RECORDED INFORMATION.

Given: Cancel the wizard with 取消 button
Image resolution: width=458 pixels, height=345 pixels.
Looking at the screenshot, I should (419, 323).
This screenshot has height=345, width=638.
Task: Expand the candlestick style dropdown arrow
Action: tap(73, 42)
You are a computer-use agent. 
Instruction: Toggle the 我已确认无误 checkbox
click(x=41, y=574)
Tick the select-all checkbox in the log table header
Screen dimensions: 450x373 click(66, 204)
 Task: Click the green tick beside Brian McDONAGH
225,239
--
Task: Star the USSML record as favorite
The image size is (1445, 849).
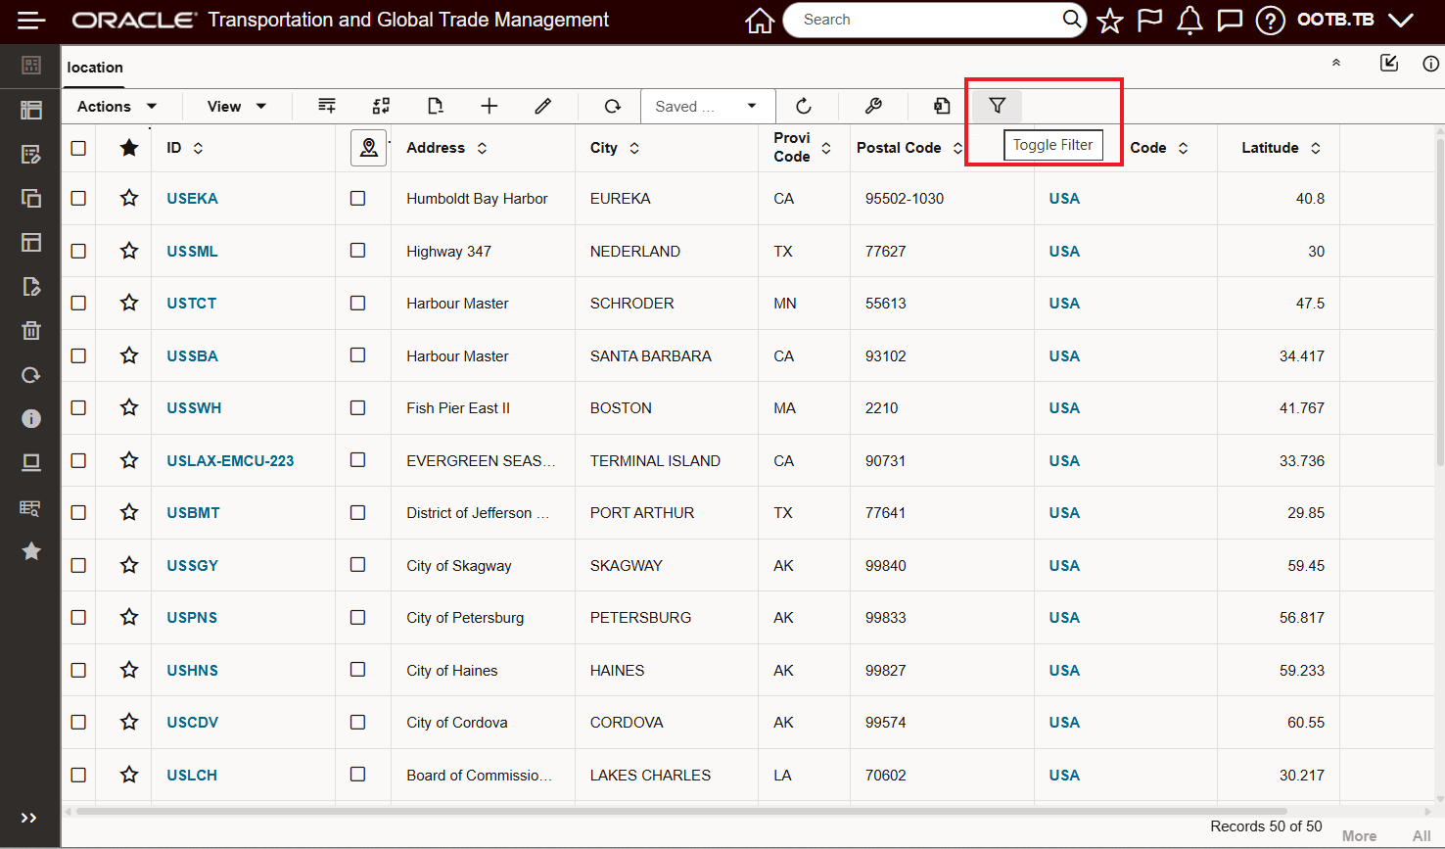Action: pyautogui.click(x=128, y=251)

WORK INSTRUCTIONS. Nothing but the lines above from the one containing "Given: Cancel the wizard with 取消 button" through the one containing "You are a computer-use agent." should appear in the answer, each repeated exactly.

YOUR SOLUTION.
Given: Cancel the wizard with 取消 button
Image resolution: width=458 pixels, height=345 pixels.
Looking at the screenshot, I should (419, 323).
This screenshot has height=345, width=638.
Task: Expand the candlestick style dropdown arrow
Action: tap(73, 42)
You are a computer-use agent. 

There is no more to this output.